(WHAT NEEDS TO BE DONE) Reproduce all of the entries below exactly, without a single change.

(Collected data)
┄┄┄┄┄┄┄┄┄┄

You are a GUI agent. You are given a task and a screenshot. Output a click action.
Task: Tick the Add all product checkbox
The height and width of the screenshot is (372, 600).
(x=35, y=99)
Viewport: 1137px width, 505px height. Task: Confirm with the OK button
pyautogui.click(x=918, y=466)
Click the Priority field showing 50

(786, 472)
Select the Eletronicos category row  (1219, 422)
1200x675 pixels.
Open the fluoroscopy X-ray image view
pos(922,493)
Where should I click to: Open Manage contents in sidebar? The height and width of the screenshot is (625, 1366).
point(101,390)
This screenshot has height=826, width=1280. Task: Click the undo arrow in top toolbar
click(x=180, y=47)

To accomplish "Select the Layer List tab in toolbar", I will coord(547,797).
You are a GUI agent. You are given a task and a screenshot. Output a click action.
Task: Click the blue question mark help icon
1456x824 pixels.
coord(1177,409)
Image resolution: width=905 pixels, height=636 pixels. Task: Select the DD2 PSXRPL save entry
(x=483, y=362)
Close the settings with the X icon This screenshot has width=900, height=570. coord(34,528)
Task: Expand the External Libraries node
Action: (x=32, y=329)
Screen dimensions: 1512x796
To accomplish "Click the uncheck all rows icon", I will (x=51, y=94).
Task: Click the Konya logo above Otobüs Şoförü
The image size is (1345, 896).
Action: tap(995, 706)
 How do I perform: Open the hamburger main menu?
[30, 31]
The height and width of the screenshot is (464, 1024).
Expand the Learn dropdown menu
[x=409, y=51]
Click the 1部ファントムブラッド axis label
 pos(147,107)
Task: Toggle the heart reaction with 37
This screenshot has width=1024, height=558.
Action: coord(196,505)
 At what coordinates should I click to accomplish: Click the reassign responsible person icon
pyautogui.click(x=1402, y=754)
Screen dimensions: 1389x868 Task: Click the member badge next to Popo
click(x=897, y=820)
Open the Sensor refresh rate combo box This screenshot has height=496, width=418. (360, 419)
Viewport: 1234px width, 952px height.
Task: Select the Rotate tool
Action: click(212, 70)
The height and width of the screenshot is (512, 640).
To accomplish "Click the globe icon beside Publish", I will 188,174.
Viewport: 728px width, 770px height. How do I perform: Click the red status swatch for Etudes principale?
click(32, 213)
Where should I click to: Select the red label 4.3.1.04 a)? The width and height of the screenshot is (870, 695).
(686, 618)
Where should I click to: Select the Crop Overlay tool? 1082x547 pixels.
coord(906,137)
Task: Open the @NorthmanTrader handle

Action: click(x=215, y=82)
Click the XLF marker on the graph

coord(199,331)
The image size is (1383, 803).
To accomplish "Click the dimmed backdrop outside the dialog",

┄┄┄┄┄┄┄┄┄┄

(ANSWER BELOW)
You are a GUI agent. You are given a task and a screenshot. Output a click action.
Task: Tick the Add all product checkbox
The height and width of the screenshot is (372, 600).
(x=35, y=99)
Viewport: 1137px width, 505px height. Task: Confirm with the OK button
pyautogui.click(x=918, y=466)
Click the Priority field showing 50

(786, 472)
Select the Eletronicos category row  (1219, 422)
1200x675 pixels.
Open the fluoroscopy X-ray image view
pos(922,493)
Where should I click to: Open Manage contents in sidebar? The height and width of the screenshot is (625, 1366).
point(101,390)
This screenshot has height=826, width=1280. Task: Click the undo arrow in top toolbar
click(x=180, y=47)

To accomplish "Select the Layer List tab in toolbar", I will coord(547,797).
You are a GUI agent. You are given a task and a screenshot. Output a click action.
Task: Click the blue question mark help icon
1456x824 pixels.
coord(1177,409)
Image resolution: width=905 pixels, height=636 pixels. Task: Select the DD2 PSXRPL save entry
(x=483, y=362)
Close the settings with the X icon This screenshot has width=900, height=570. coord(34,528)
Task: Expand the External Libraries node
Action: (x=32, y=329)
Screen dimensions: 1512x796
To accomplish "Click the uncheck all rows icon", I will (x=51, y=94).
Task: Click the Konya logo above Otobüs Şoförü
The image size is (1345, 896).
Action: tap(995, 706)
 How do I perform: Open the hamburger main menu?
[30, 31]
The height and width of the screenshot is (464, 1024).
Expand the Learn dropdown menu
[x=409, y=51]
Click the 1部ファントムブラッド axis label
 pos(147,107)
Task: Toggle the heart reaction with 37
This screenshot has width=1024, height=558.
Action: coord(196,505)
 At what coordinates should I click to accomplish: Click the reassign responsible person icon
pyautogui.click(x=1402, y=754)
Screen dimensions: 1389x868 Task: Click the member badge next to Popo
click(x=897, y=820)
Open the Sensor refresh rate combo box This screenshot has height=496, width=418. (360, 419)
Viewport: 1234px width, 952px height.
Task: Select the Rotate tool
Action: click(212, 70)
The height and width of the screenshot is (512, 640).
To accomplish "Click the globe icon beside Publish", I will 188,174.
Viewport: 728px width, 770px height. How do I perform: Click the red status swatch for Etudes principale?
click(32, 213)
Where should I click to: Select the red label 4.3.1.04 a)? The width and height of the screenshot is (870, 695).
(686, 618)
Where should I click to: Select the Crop Overlay tool? 1082x547 pixels.
coord(906,137)
Task: Open the @NorthmanTrader handle

Action: click(x=215, y=82)
Click the XLF marker on the graph

coord(199,331)
The image size is (1383, 803).
To accomplish "Click the dimmed backdrop outside the dialog",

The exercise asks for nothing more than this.